A long thin rod lies along the x-axis from the origin to x=L, with L= 0.890 m. The mass per unit length, λ (in kg/m) varies according to the equation λ = λ0 (1+1.410x2). The value of λ0 is 0.700 kg/m and x is in meters.
1. Calculate the total mass of the rod.
2. Calculate the x-coordinate of the center of mass of the rod.
3. Calculate the moment of inertia of the rod with respect to the y-axis.
To find the total mass of the rod, we need to integrate the mass per unit length λ with respect to x from 0 to L.
1. To calculate the total mass of the rod:
The equation for λ is given as: λ = λ0 * (1 + 1.410x^2).
To find the total mass, we integrate λ with respect to x from 0 to L:
m = ∫λ dx
Substituting the given equation for λ:
m = ∫(λ0 * (1 + 1.410x^2)) dx
m = λ0 * ∫(1 + 1.410x^2) dx
Now integrate each term separately:
∫1 dx = x
∫(1.410x^2) dx = (1.410/3)x^3
m = λ0 * (x + (1.410/3)x^3) evaluated from 0 to L
m = λ0 * (L + (1.410/3)L^3)
Substitute the given values:
m = 0.700 * (0.890 + (1.410/3) * (0.890)^3)
Solve the expression to find the total mass of the rod.
2. To calculate the x-coordinate of the center of mass of the rod:
The center of mass of a rod is given by the equation:
x_cm = ∫(x * λ) dx / ∫λ dx
Substituting the given equation for λ:
x_cm = ∫(x * λ0 * (1 + 1.410x^2)) dx / ∫(λ0 * (1 + 1.410x^2)) dx
Performing the integration:
x_cm = λ0 * ∫(x * (1 + 1.410x^2)) dx / λ0 * ∫(1 + 1.410x^2) dx
x_cm = ∫(x + 1.410x^3) dx / ∫(1 + 1.410x^2) dx
x_cm = (∫x dx + 1.410∫x^3 dx) / (∫1 dx + 1.410∫x^2 dx)

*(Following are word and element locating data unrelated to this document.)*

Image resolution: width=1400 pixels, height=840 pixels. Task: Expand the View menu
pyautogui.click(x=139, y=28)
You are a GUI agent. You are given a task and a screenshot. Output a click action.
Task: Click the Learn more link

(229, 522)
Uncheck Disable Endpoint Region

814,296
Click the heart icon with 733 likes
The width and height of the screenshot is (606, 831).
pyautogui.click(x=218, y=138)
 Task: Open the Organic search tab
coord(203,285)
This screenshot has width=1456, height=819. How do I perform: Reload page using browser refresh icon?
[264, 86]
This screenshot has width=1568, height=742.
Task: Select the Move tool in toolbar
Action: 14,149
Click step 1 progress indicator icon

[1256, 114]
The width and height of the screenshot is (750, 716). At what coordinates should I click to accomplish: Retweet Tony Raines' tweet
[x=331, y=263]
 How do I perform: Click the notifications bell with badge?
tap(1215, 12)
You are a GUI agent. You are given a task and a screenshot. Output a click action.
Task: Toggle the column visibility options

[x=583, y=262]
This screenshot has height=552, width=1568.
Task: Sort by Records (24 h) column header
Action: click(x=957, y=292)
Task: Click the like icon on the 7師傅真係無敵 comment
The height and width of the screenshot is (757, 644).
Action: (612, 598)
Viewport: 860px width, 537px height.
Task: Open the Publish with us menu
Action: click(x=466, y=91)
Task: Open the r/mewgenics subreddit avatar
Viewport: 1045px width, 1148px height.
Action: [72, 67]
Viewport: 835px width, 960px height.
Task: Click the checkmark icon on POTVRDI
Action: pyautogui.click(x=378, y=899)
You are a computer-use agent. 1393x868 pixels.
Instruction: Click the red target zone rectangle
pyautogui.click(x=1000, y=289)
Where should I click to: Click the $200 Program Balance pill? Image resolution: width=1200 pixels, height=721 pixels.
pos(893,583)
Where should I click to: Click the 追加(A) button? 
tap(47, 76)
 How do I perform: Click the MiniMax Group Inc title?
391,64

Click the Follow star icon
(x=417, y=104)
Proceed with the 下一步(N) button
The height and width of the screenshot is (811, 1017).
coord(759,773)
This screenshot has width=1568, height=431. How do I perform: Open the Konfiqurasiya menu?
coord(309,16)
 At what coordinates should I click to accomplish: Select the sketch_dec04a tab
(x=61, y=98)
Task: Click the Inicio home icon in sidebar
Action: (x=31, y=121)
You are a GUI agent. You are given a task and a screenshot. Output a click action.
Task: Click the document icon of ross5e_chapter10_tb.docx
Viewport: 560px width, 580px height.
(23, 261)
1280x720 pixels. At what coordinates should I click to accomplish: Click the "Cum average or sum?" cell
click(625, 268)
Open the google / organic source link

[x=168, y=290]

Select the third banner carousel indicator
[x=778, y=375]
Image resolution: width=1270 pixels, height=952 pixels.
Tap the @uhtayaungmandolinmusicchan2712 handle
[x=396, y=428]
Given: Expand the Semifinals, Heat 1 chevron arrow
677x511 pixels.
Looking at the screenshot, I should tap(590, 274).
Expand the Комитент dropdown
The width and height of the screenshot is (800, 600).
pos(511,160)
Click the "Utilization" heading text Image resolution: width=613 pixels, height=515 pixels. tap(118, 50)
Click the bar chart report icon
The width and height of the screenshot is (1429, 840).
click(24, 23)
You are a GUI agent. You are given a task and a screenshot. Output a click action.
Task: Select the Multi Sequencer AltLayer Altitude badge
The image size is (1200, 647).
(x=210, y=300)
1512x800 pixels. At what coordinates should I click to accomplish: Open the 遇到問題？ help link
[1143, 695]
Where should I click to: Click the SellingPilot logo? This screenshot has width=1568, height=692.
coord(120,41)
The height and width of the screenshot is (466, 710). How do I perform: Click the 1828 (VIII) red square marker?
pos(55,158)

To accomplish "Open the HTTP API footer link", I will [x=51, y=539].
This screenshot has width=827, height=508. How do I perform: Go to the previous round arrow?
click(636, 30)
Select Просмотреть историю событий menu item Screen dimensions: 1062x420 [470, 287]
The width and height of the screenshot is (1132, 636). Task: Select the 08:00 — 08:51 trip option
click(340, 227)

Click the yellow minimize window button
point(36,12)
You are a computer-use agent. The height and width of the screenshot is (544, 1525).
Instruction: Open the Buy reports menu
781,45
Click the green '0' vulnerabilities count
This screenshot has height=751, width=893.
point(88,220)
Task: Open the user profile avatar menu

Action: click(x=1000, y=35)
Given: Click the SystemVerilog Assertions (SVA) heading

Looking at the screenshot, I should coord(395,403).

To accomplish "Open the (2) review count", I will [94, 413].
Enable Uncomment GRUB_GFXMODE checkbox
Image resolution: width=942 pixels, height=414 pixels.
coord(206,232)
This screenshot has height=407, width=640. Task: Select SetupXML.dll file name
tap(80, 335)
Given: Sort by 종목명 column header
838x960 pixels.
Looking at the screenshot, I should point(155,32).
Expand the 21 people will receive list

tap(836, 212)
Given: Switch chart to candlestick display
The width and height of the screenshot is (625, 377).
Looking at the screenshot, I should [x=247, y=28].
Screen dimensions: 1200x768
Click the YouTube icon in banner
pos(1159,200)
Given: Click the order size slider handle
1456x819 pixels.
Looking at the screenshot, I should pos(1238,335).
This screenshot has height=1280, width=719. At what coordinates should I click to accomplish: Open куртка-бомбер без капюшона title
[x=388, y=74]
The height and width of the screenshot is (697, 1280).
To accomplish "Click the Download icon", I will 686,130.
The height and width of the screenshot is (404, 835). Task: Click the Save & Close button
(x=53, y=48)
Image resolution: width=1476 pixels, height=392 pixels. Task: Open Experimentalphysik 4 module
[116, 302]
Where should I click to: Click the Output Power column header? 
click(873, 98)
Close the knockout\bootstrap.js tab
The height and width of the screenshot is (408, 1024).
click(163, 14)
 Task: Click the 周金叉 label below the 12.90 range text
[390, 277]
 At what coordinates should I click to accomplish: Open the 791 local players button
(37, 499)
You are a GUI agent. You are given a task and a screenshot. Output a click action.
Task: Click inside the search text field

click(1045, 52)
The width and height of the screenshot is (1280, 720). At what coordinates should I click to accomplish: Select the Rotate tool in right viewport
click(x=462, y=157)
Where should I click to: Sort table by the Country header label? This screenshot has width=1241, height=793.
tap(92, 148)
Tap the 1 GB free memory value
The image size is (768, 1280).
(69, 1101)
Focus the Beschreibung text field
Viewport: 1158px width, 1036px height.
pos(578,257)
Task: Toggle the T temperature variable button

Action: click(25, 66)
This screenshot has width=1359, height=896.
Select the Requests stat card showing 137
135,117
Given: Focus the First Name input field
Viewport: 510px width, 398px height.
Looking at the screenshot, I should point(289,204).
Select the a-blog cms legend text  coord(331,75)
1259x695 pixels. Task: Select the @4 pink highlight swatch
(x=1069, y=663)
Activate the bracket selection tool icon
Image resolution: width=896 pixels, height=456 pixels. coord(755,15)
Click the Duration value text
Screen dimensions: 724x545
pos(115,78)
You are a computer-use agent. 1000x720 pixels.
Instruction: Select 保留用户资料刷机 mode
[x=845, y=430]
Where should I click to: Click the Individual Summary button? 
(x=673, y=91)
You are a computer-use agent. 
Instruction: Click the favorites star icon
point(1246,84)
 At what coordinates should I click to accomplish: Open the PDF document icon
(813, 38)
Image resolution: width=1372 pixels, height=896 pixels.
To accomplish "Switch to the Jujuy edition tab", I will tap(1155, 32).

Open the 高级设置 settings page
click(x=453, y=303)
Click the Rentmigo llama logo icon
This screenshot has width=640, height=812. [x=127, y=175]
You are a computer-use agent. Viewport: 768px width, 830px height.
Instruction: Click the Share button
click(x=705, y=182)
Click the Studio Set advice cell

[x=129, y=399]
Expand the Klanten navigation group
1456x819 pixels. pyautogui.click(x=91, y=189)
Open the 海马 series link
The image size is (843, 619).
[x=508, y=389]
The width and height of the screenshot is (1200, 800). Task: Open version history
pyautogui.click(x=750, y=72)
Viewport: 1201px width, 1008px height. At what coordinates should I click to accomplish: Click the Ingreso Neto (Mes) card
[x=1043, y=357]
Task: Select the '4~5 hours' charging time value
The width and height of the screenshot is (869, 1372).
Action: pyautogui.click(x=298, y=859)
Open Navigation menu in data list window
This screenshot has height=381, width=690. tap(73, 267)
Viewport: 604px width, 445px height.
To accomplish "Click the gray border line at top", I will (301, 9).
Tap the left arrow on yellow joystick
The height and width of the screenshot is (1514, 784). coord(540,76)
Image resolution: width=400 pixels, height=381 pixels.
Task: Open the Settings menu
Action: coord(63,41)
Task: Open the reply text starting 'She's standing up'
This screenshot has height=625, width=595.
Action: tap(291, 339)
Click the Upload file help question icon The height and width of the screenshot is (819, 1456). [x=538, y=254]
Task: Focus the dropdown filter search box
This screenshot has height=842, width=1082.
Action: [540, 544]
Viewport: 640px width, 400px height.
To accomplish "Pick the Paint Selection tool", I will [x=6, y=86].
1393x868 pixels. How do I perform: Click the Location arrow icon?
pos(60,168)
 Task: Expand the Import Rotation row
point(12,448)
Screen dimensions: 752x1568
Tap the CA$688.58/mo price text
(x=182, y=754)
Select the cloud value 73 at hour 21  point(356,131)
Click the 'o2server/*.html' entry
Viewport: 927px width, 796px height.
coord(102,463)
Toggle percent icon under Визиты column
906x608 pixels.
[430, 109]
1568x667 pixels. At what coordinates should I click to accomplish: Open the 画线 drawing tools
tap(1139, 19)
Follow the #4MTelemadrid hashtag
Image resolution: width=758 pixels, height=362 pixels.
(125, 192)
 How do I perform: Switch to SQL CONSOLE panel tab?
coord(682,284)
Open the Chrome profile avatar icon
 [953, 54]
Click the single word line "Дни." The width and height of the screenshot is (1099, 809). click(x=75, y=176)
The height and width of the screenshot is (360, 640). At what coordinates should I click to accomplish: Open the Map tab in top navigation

Now integrate each term separately:
∫x dx = (1/2)x^2
∫x^3 dx = (1/4)x^4
∫1 dx = x
∫x^2 dx = (1/3)x^3
Substitute the integrals back into the equation:
x_cm = (1/2)x^2 + 1.410(1/4)x^4 / x + 1.410(1/3)x^3
Now evaluate x_cm from x = 0 to L:
x_cm = [(1/2)L^2 + 1.410(1/4)L^4] / [L + 1.410(1/3)L^3]
Simplify the expression and solve for the x-coordinate of the center of mass.
3. To calculate the moment of inertia of the rod with respect to the y-axis:
The moment of inertia of a rod is given by the equation:
I = ∫(λ * x^2) dx
Substituting the given equation for λ:
I = ∫(λ0 * (1 + 1.410x^2) * x^2) dx
Performing the integration:
I = λ0 * ∫(x^2 + 1.410x^4) dx
I = λ0 * (∫x^2 dx + 1.410∫x^4 dx)
Now integrate each term separately:
∫x^2 dx = (1/3)x^3
∫x^4 dx = (1/5)x^5
Substitute the integrals back into the equation:
I = λ0 * ((1/3)x^3 + 1.410(1/5)x^5)
Evaluate I from x = 0 to L:
I = λ0 * [((1/3)L^3 + 1.410(1/5)L^5) - ((1/3)(0)^3 + 1.410(1/5)(0)^5)]
Simplify the expression and solve for the moment of inertia of the rod with respect to the y-axis.